*BRIEF*
The lines to copy are those with "height" in them. Pull each one from the entries below.

Data entries:
[Start of Attachment]

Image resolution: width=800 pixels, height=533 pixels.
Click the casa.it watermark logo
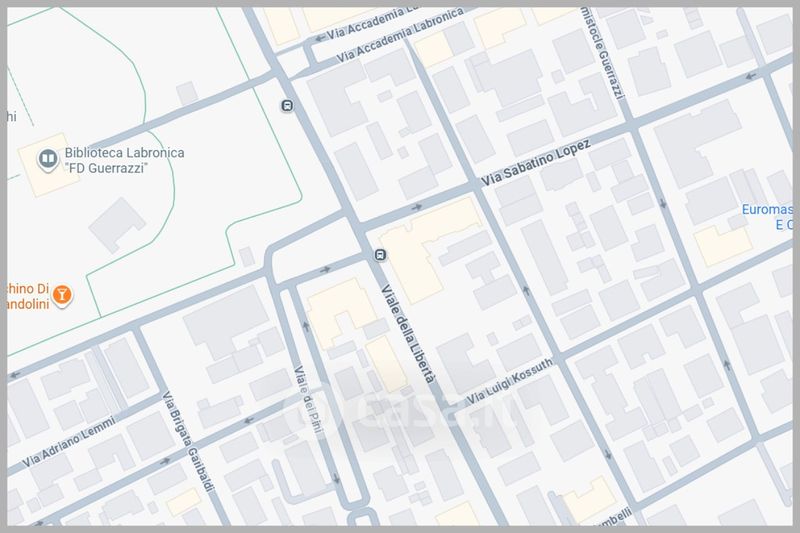[x=400, y=410]
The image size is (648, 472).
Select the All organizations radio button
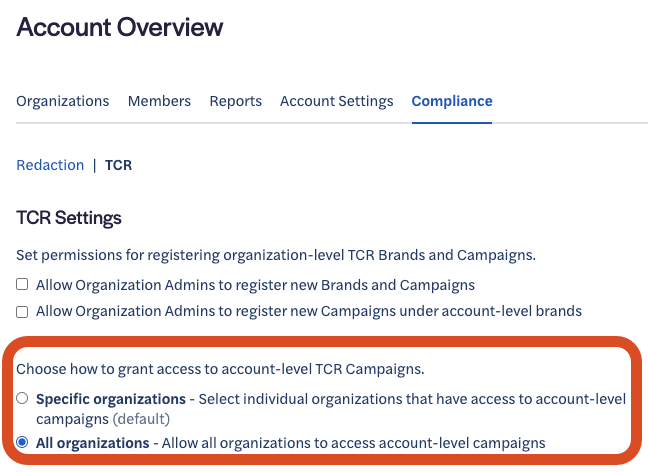(22, 442)
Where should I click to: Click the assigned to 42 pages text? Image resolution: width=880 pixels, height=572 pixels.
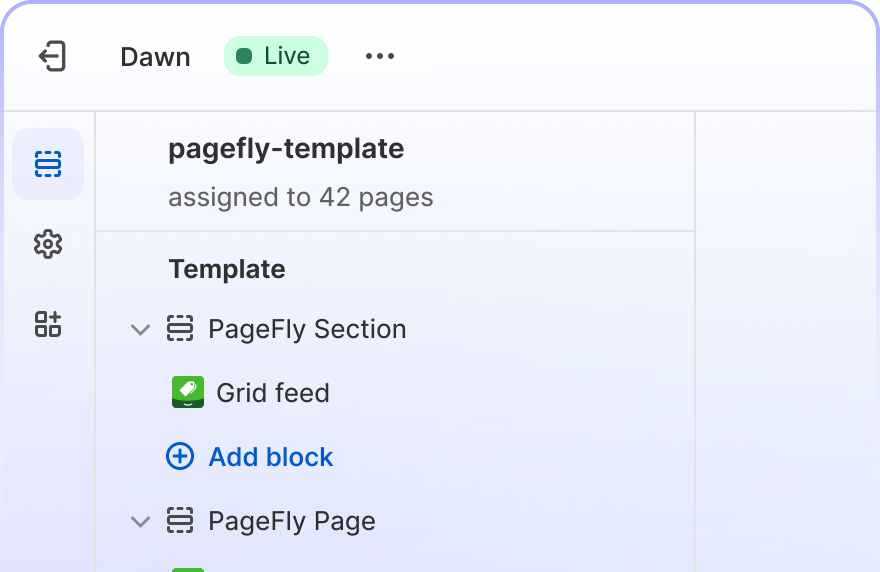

[End of Attachment]

*RESULT FOR THIS TASK*
Image resolution: width=800 pixels, height=533 pixels.
Where should I click to: Click the assigned to 42 pages text? Image resolution: width=880 pixels, height=572 pixels.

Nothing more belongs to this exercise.